NIDA statistics reports younger drug users

 

Across the United States and around the world, clubs and raves are providing a source for teenagers and young adults to access deadly drugs.

“It is inevitable that there are going to be drugs in clubs,” junior Nina Garonski said.

The largest increase in club drug usage occurred among 10th graders. The percentages rose from 3.3 in 1998 to 4.4 in 1999. In 1999, 5.6 percent of 12th graders admitted to using ecstasy.

“When a newer drug comes onto the scene, young people hear much more about its supposed benefits than about its potential harms,” Dr. Lloyd Johnston of the University of Michigan said. As a result, the uses of drugs such as Ecstasy and Special K are increasing.

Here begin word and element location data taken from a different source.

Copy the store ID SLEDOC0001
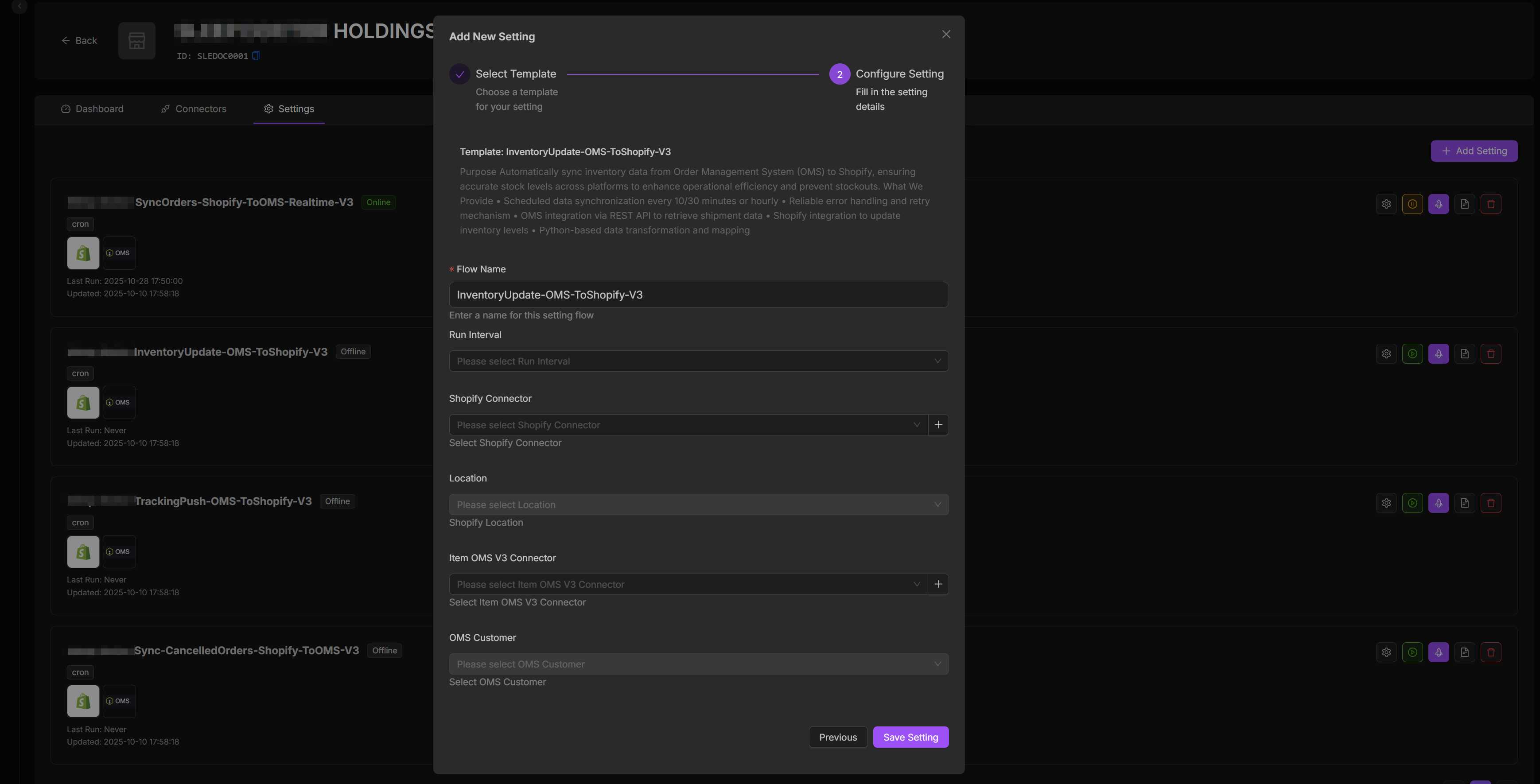 tap(256, 55)
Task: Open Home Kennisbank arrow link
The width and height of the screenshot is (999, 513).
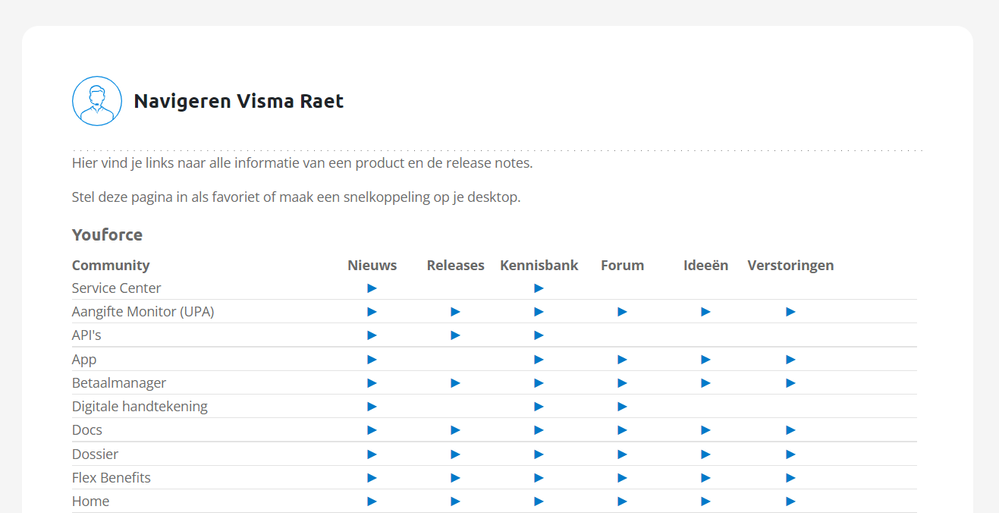Action: pos(539,501)
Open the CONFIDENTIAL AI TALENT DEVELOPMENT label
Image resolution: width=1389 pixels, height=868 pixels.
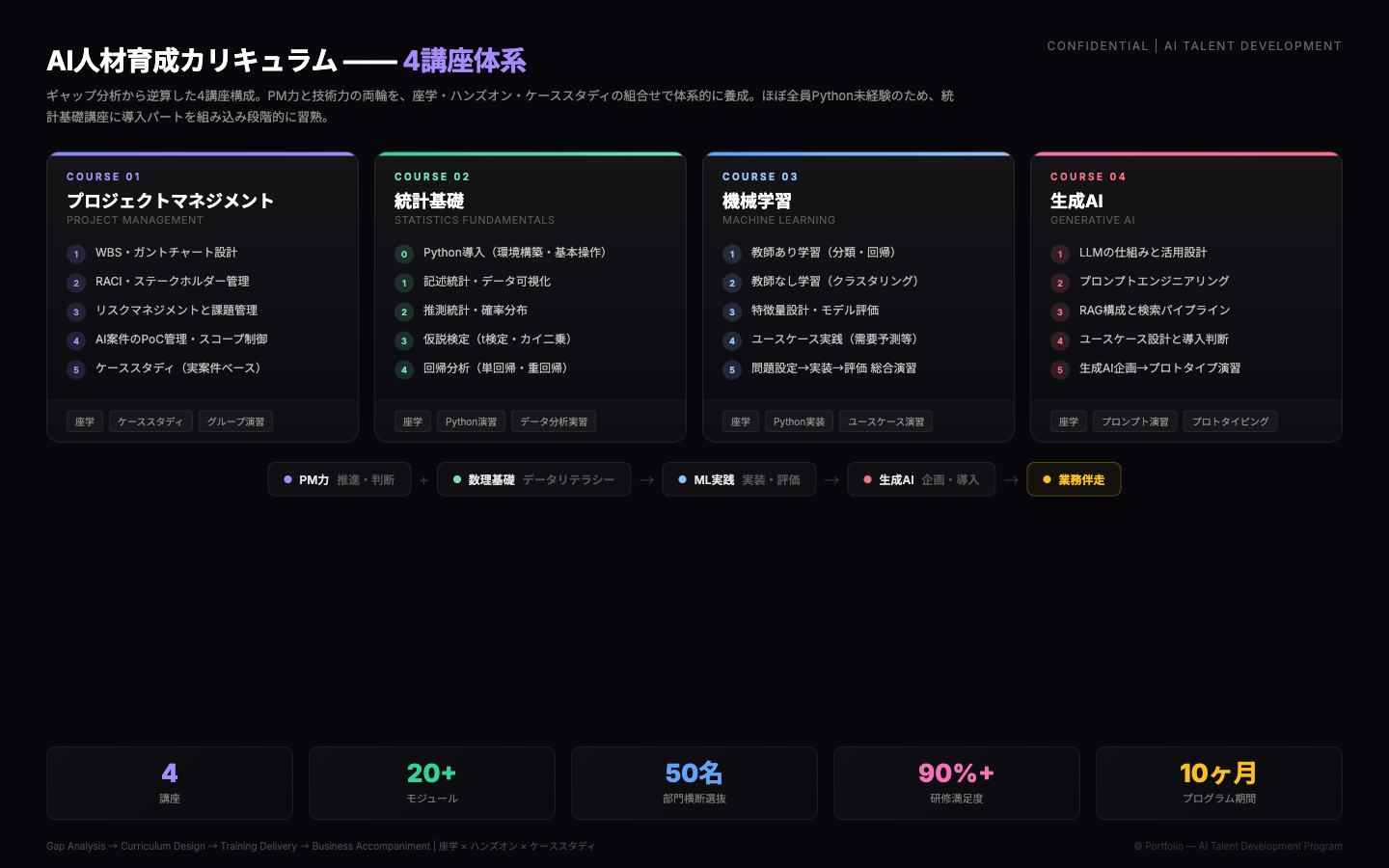click(1195, 45)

According to the National Institute of Drug Abuse, young students in the eighth grade were reported to have used Ecstasy in 1999. Club drugs range in popularity from the use in busy cities to rural country regions.

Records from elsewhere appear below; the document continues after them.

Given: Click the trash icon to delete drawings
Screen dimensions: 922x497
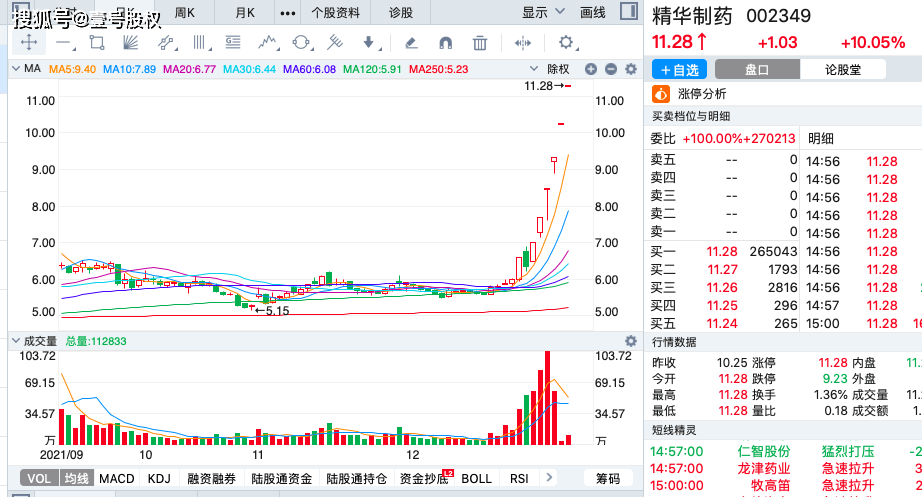Looking at the screenshot, I should [480, 43].
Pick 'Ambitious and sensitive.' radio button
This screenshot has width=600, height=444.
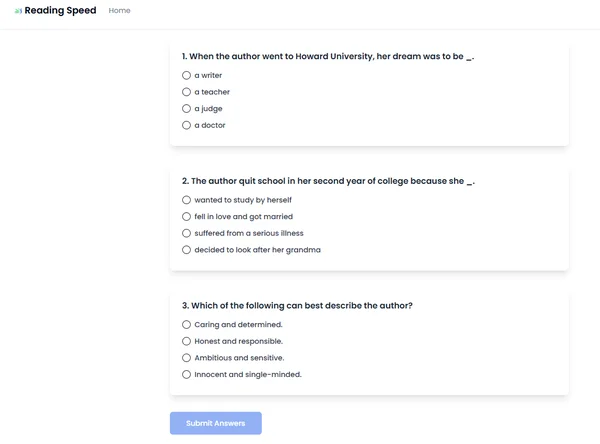click(186, 358)
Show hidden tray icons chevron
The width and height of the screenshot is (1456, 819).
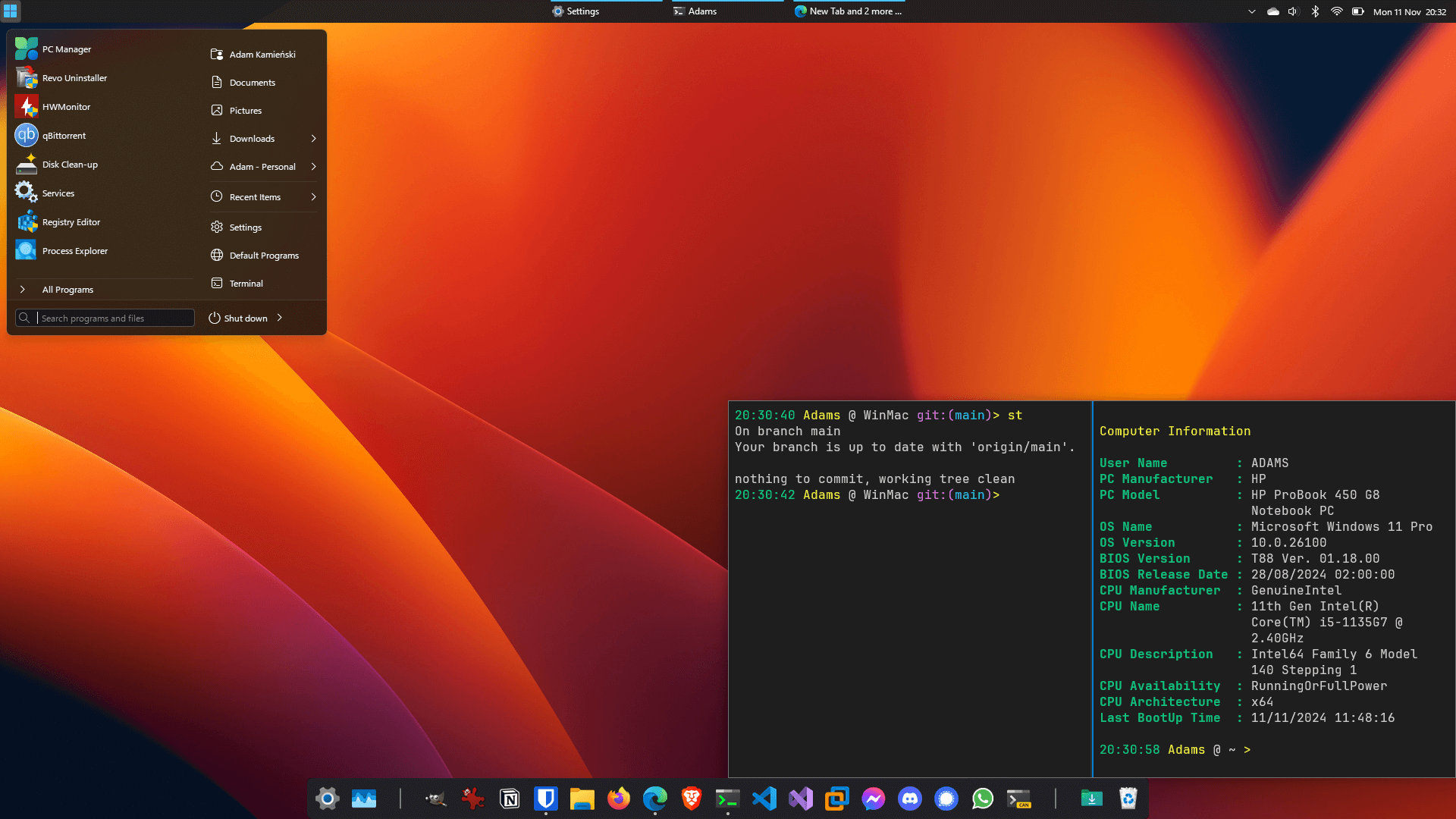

Speed is popular in such major cities as Philadelphia, Los Angeles and Seattle. High Acid sales were reported by the NIDA in New Orleans and Chicago. The most widely used club drugs are Ecstasy and Liquid Ecstasy.

The varieties of Ecstasy have readily made names for themselves. At a local university in New Jersey, Liquid Ecstasy was suspected in 18 hospital admissions and two overdose cases in 1999. In a Texas poison control center, Ecstasy was the cause for 167 emergency calls. Toronto, home of the highest rate of Ecstasy-related deaths in North America, averages at least one death per month.

NIDA hopes to decrease club drug usage by using their surveys to create prevention strategies and new treatments. National and community prevention programs would provide awareness of harmful consequences and ultimately try to “scare” users away. State laws are being strictly enforced in order to save the lives of drug abusers and those around them.

Students at Neshaminy High School are not under the impression that such tactics would triumph over the existence of club drugs. “If people want to do club drugs that badly they’ll find a way,” junior Erin Austin said.